Sur l’initiative du Président français Emmanuel MACRON, s’est tenu le 18 mai 2021 à Paris, le Sommet sur le financement des économies africaines. Comme à raison, le Sommet de la solidarité où le consensus a globalement prévalu, son objectif est d’atteindre 100 milliards de dollars. Ce sommet pour tenter de sortir les pays du continent africain de leurs difficultés économiques actuelles aggravées par la crise sanitaire.
En effet, le sommet a proposé un mécanisme de financement peu ordinaire qui préconise le recours aux droits de tirage spéciaux (DTS) du Fonds monétaire International. Présent au Sommet, selon les informations, le FMI en tant que mère des banques centrales va puiser dans ses réserves 650 milliards de dollars qu’il mettra à la disposition des Etats membres.
En terme de quote-part, précisent les sources, sur les 650 milliards, et c’est là où le bât blesse, seulement 33 milliards devaient mécaniquement revenir au continent africain qui ne participe qu’à hauteur de 3% aux réserves du FMI. « L’on constate que le montant qui revient au continent est nettement en – deçà de ses besoins », déplorent-t-elles.
Pour combler le gap, rassure-t-on, la conférence a défendu l’idée de voir « les pays aisés réallouer leurs DTS pour qu’ils reviennent aux pays pauvres en particulier ceux du continent africain ». Plusieurs spécialistes confirment que cette formule pourra augmenter la part de l’Afrique qui pourrait atteindre les 100 milliards. Ainsi à Paris, la formule a recueilli l’assentiment de tous les participants, « un motif plutôt de satisfaction ».

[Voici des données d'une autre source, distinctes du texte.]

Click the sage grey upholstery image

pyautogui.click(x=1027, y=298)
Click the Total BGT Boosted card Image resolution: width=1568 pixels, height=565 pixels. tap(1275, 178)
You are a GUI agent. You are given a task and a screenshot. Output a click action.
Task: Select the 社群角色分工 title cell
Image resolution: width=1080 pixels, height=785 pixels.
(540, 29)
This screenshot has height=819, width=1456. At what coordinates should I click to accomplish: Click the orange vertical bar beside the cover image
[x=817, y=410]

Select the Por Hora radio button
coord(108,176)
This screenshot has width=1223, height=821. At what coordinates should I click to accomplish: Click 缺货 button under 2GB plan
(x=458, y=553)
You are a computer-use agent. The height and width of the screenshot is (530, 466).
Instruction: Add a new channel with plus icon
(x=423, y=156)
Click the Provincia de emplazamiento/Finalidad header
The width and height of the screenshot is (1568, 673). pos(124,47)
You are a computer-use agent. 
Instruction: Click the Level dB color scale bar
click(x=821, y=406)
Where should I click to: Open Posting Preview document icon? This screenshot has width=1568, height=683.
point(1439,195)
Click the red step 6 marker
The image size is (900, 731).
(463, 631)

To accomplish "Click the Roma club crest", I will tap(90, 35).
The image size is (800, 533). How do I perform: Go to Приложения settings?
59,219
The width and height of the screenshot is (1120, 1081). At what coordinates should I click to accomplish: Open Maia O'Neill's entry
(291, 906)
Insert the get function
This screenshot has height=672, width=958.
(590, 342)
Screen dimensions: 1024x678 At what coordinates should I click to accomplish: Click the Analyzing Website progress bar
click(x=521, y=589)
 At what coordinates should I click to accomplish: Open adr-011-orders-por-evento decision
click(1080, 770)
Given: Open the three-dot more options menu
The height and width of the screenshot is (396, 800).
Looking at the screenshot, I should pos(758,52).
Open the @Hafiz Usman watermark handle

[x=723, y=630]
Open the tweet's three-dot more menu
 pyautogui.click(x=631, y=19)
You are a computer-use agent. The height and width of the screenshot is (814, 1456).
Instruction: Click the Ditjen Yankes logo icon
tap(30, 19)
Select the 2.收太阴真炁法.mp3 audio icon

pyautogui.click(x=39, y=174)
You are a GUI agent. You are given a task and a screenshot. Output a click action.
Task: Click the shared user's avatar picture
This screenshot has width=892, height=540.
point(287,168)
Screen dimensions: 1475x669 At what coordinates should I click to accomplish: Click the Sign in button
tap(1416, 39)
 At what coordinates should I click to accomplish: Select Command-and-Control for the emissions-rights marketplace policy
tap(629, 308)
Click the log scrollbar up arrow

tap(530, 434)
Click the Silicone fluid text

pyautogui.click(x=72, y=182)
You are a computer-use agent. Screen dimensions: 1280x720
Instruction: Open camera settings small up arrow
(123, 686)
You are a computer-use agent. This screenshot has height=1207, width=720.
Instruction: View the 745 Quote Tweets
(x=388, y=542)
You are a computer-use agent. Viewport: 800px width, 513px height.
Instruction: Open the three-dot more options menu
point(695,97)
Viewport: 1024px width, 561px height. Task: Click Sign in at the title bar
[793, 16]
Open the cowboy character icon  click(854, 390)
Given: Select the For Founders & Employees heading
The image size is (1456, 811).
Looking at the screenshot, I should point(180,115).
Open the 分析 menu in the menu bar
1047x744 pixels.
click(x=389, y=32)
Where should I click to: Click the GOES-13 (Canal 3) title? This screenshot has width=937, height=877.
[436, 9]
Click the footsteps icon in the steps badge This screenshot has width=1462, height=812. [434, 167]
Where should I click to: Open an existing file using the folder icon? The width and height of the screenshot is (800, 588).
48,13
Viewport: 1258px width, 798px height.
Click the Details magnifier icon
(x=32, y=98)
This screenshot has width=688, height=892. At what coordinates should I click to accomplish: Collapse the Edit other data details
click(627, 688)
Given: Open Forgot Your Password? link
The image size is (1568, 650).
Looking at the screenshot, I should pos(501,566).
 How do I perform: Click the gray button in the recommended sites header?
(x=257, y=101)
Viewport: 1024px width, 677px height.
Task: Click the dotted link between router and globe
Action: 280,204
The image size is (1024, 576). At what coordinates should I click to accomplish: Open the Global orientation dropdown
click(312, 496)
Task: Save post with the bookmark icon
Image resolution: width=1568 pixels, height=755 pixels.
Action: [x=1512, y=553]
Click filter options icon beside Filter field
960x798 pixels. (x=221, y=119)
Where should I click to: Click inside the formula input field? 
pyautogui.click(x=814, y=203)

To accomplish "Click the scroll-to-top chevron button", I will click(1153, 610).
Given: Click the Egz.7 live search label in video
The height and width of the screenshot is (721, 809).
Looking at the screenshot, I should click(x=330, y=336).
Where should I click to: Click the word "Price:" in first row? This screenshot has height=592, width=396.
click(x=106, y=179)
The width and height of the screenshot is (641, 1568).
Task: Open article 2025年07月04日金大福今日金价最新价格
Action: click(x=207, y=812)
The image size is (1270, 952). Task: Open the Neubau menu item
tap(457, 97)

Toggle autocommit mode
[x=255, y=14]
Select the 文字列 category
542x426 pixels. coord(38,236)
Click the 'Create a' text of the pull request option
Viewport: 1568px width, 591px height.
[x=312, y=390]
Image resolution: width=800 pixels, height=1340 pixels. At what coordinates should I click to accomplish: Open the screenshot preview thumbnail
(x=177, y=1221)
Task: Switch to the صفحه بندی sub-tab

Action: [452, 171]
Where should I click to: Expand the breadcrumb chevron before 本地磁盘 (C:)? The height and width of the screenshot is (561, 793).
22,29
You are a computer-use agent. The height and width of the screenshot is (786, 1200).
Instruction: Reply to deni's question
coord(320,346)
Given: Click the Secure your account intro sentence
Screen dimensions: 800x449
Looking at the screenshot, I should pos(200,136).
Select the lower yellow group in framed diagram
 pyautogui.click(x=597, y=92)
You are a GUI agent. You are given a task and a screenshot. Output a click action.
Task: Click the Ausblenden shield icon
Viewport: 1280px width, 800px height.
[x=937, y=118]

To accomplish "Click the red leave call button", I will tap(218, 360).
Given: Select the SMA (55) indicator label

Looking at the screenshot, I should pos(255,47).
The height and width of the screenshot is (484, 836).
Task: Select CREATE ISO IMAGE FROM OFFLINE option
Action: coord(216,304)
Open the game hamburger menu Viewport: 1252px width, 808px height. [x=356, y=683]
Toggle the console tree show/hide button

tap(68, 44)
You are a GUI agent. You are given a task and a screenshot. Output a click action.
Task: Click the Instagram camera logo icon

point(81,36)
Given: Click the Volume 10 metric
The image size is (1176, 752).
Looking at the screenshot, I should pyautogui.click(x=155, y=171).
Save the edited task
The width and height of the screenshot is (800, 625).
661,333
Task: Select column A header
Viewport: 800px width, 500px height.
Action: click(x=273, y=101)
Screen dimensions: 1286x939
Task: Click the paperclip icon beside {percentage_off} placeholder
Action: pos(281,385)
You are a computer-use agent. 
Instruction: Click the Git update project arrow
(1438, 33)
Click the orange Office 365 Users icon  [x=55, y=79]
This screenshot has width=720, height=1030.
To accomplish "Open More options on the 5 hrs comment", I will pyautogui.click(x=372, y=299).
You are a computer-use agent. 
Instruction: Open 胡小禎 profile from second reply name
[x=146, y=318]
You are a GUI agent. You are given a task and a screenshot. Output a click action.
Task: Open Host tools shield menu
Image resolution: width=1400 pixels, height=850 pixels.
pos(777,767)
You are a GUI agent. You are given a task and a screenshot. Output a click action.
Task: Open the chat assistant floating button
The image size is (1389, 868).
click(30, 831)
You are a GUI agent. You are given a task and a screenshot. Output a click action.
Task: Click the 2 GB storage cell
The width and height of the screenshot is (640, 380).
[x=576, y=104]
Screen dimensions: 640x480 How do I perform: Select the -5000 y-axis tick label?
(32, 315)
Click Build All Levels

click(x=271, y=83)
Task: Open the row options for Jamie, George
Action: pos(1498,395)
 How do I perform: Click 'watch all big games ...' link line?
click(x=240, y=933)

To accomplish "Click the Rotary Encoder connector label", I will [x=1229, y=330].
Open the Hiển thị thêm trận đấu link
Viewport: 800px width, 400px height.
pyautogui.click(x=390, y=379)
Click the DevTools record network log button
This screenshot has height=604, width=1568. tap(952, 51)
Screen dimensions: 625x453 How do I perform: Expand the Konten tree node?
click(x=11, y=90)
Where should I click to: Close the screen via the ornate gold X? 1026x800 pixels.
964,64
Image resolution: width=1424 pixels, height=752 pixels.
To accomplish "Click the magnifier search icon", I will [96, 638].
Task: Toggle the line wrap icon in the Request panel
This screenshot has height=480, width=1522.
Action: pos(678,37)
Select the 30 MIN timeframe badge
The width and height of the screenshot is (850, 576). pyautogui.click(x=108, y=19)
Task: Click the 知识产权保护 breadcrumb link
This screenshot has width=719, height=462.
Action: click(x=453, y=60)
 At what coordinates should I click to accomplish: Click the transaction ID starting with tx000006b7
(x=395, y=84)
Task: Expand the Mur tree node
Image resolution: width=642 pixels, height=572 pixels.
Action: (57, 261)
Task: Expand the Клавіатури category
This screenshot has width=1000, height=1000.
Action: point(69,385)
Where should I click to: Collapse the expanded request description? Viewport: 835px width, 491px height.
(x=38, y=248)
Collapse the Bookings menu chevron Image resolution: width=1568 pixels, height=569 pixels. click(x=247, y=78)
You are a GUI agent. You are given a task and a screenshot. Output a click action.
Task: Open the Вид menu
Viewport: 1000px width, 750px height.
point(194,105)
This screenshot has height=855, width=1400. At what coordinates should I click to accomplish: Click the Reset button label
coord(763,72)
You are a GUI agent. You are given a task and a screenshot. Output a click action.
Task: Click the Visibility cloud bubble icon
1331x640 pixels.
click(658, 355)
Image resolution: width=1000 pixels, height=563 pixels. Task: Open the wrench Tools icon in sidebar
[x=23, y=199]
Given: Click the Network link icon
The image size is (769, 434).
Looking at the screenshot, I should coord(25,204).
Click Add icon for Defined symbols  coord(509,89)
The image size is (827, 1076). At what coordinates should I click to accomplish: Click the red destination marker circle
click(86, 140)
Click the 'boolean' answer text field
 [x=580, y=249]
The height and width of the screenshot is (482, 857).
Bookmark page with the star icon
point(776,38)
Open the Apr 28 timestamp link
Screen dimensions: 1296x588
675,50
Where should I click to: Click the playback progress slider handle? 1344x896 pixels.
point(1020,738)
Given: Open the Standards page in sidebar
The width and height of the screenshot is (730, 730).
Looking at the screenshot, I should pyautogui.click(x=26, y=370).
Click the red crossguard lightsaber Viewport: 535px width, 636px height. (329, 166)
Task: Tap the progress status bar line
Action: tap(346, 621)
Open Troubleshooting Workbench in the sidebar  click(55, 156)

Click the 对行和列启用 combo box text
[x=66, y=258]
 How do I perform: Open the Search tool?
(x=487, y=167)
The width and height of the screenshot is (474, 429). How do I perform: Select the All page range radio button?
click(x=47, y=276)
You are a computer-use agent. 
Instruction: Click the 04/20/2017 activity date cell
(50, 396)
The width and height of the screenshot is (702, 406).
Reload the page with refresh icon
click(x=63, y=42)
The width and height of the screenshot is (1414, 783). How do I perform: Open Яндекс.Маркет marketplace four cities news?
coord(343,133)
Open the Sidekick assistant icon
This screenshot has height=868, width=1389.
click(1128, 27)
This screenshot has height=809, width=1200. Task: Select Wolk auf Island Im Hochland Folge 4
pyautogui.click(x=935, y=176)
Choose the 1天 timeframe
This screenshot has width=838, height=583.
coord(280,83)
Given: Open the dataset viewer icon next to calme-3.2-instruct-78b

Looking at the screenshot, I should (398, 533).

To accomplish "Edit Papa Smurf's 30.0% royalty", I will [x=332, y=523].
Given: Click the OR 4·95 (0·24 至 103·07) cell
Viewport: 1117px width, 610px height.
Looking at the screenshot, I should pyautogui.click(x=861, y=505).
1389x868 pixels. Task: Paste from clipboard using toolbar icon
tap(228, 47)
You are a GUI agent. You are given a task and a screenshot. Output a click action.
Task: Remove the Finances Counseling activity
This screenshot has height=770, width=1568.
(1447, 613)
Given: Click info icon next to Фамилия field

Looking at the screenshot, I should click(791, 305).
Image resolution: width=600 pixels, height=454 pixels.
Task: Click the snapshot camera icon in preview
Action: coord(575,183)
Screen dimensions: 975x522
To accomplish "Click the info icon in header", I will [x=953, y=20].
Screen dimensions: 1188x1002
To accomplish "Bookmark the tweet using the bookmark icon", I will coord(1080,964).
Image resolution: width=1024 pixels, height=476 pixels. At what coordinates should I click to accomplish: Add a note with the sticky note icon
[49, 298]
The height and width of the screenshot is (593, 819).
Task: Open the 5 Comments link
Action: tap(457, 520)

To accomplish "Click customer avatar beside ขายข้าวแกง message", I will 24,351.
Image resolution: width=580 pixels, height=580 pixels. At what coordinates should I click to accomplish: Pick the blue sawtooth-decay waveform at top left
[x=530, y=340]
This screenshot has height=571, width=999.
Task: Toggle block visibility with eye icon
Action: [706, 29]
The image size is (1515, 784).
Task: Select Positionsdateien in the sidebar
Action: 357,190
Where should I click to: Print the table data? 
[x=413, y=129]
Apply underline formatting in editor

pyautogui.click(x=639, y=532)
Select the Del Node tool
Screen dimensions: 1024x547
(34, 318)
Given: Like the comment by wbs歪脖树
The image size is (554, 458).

En dehors des DTS, une autre alternative envisagée, celle de mobiliser des moyens à travers des plans d’aide bilatéraux et multilatéraux. Une proposition à laquelle plusieurs organisations économiques internationales y sont favorables. Il s’agit notamment de la Banque Africaine de Développement, de la Société Financière Internationale du groupe de la Banque Mondiale et du Fonds Monétaire International, ce dernier qui a mis à la disposition du Togo 240 millions de dollars. L’annonce a été faite par la directrice du FMI Kristalina GEORGIEVA lors de sa rencontre avec le Président de la République le 16 mai dernier à Paris, à deux jours de l’ouverture des travaux du Sommet.
Le leadership de Faure GNASSINGBE confirmé par ses orientations économiques
D’après des informations, à Paris, le rôle combien « indispensable » et « indiscutable » que doit jouer le secteur privé pour la relance de la croissance des économies africaines, a été au cœur des débats. Un sujet qui rejoint ainsi une position sans cesse défendue par le Chef de l’Etat togolais Faure Essozimna GNASSINGBE qui a toujours préconisé la promotion du partenariat public-privé pour booster l’économie du continent.

Pour le dirigeant togolais, l’appui au secteur privé africain reste décisif pour un continent qui aspire à sortir de la logique de l’assistance mais qui butte sur la défiance des investisseurs. Raison pour laquelle, il a salué mardi, l’organisation du sommet de Paris sur le financement des économies africaines. Selon ce dernier, cette initiative portée par son homologue français Emmanuel MACRON permettra de poser les bases de la croissance et de renforcer la résilience des économies africaines.
Sa position a été vivement partagée par les autres grands acteurs du Sommet de Paris que sont, en dehors des chefs d’Etat, les grandes organisations financières internationales notamment la Banque Africaine de développement, le Fonds Monétaire International, la Société financière internationale, filiale de la Banque Mondiale.
Durant son séjour Parisien, Faure GNASSINGBE qui a pris une part active au Sommet, a eu avec chacun des premiers responsables de ces organisations financières, de « très longs entretiens ».
Que ça soit Christalina Georgieva du FMI, Mackhtar Diop de la SFI, Akinwumi Adesina de la BAD et Esther Duflo, économiste prix Nobel d’économie 2019, tous ont unanimement apprécié le « leadership dont a toujours fait preuve le chef de l’Etat togolais et les efforts faits par le Togo dans les domaines de la lutte contre la pandémie du corona virus, la pauvreté et du Doing business ».
Au terme des échanges, tous ont reconnu à cet égard que les nombreuses réformes opérées pour assainir le climat des affaires ont rendu plus que jamais « attractif le Togo devenant du coup sur le continent l’une des destinations privilégiées par les investisseurs ».
Faut-il le préciser, malgré la pâleur des économies sur le continent due à la récession causée par le corona virus, à en croire les Experts, « l’économie togolaise fait plutôt bonne mine avec un taux de croissance de près de 2%. Et ceci grâce à l’efficacité de la gestion du gouvernement sous la haute direction du Président togolais ».